Failure to Complete Required Discharge Summary for Discharged Resident
Penalty
Summary
The facility failed to complete a required discharge summary, including a recapitulation of the resident’s stay and final status at discharge, for one resident who was permanently discharged. The resident was an elderly female with dementia, metabolic encephalopathy, and unspecified protein-calorie malnutrition who had been admitted and later discharged to another nursing home/LTC facility with a secured unit. The discharge MDS indicated a discharge with return not anticipated, and a nurse’s progress note documented that the resident was transferred to a new facility with personal belongings and medications sent. However, review of the electronic medical record showed that no discharge summary was present for this resident. Interviews revealed confusion and lack of clarity among staff regarding responsibility for completing the discharge summary.

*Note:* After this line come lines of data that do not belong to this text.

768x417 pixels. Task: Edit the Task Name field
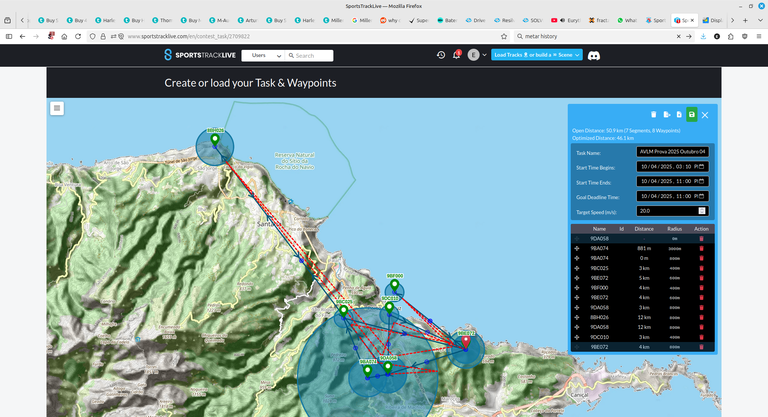pos(672,152)
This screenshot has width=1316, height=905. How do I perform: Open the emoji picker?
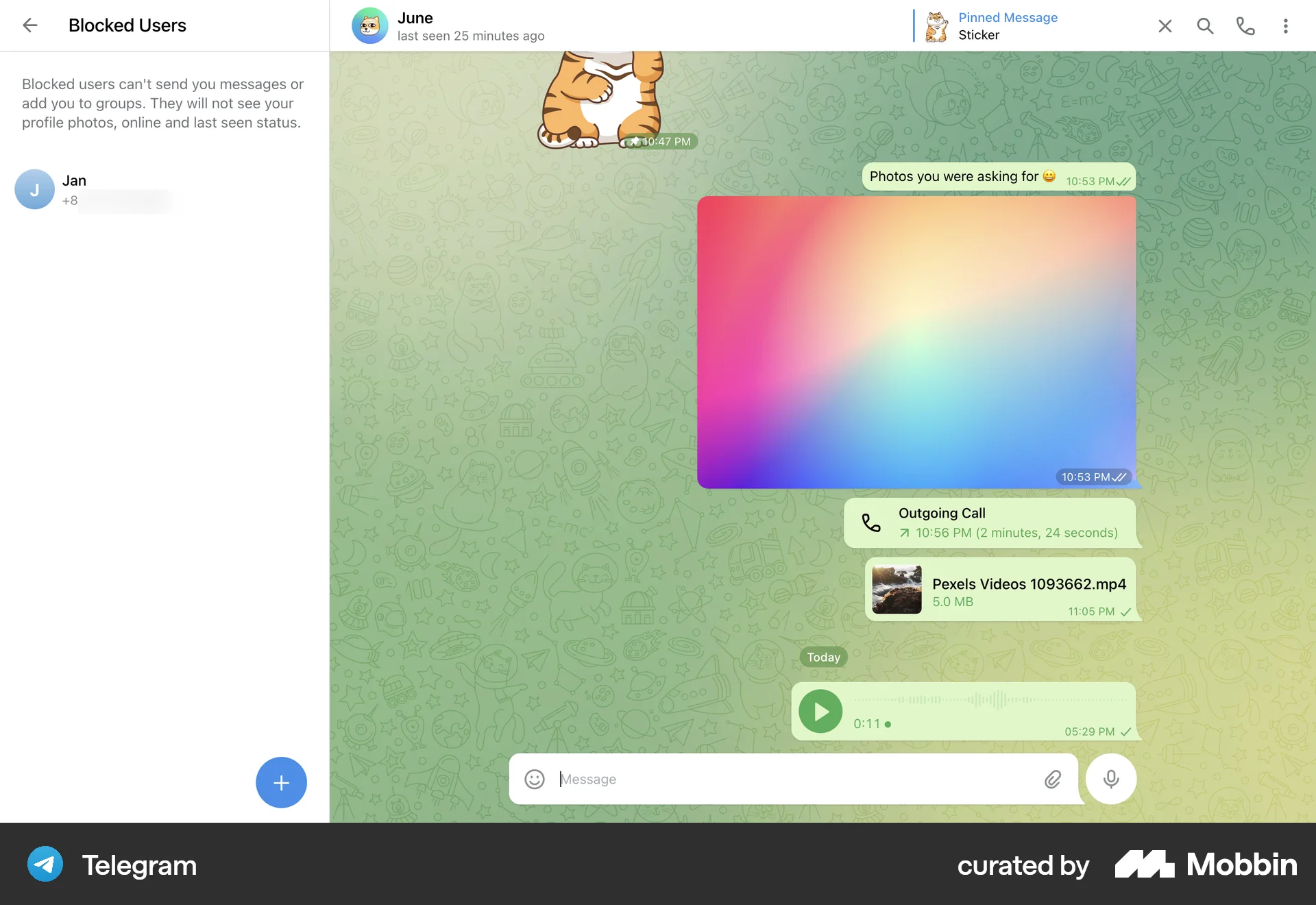tap(534, 779)
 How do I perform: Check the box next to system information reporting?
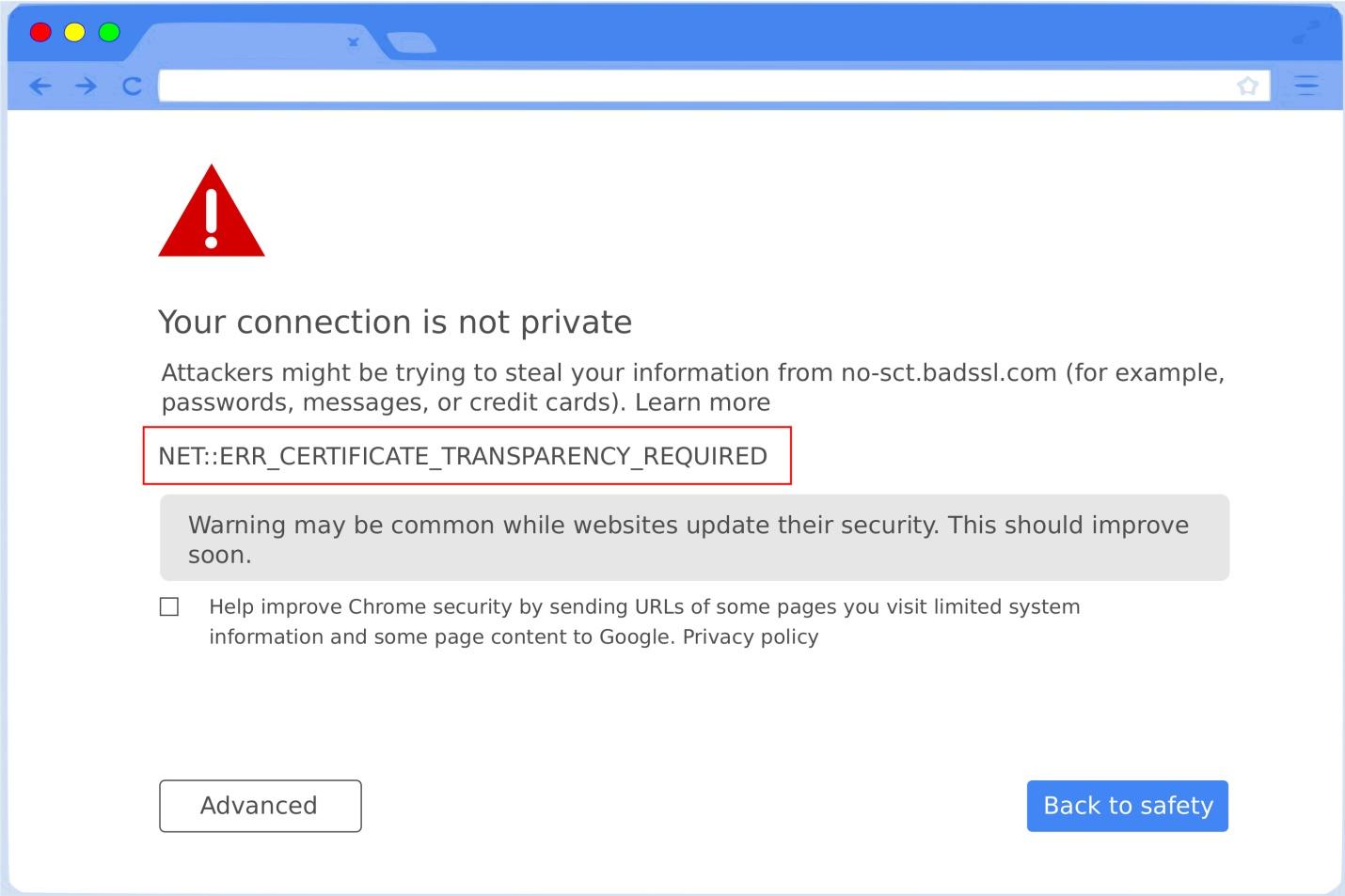(x=169, y=606)
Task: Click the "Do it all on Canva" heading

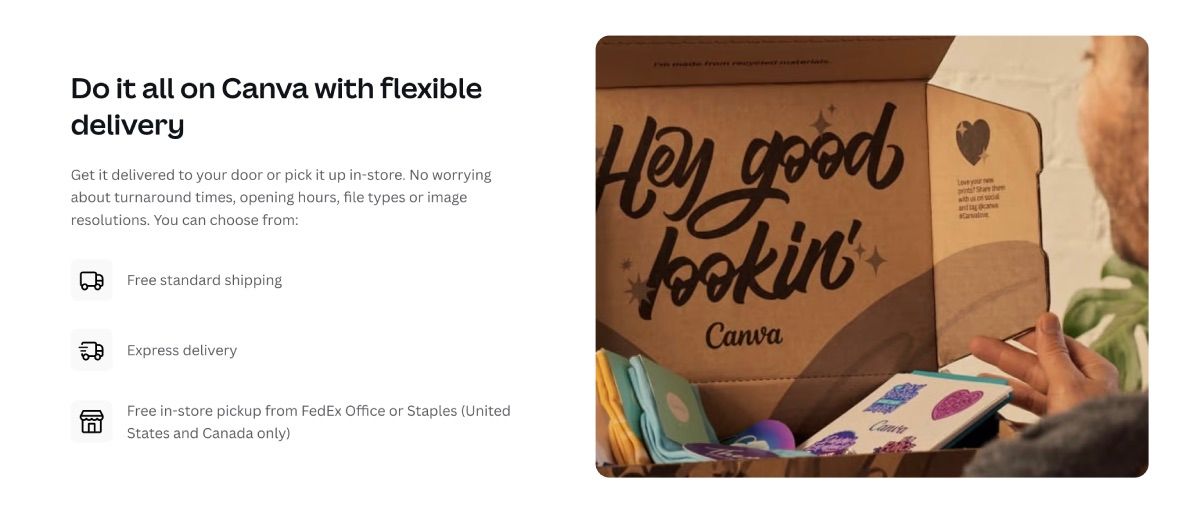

The Regional Nurse Consultant stated that a discharge summary with a recapitulation of the resident’s stay was expected within 72 hours of discharge and was part of the overall discharge process initiated at admission. The Social Worker reported arranging the transfer after being instructed by the Administrator and DON to find a secured placement due to exit-seeking behavior and confirmed agreement from the responsible party, but stated she did not know who was responsible for the discharge summary and had not been instructed on this. The DON stated that nursing was responsible for initiating the discharge summary in the electronic record, including medications sent, care received, and medical history, and acknowledged that the facility had recently changed electronic record systems and staff were still learning the process. The Administrator stated the discharge summary should be completed the day of or the day after discharge and be part of the electronic health record, and the facility’s policy required a discharge summary that included a description of the resident’s diagnoses, medical history, course of illness, test results, functional status, ADL ability, nutritional status, and medication therapy, with a copy provided to the resident and receiving facility and filed in the medical record.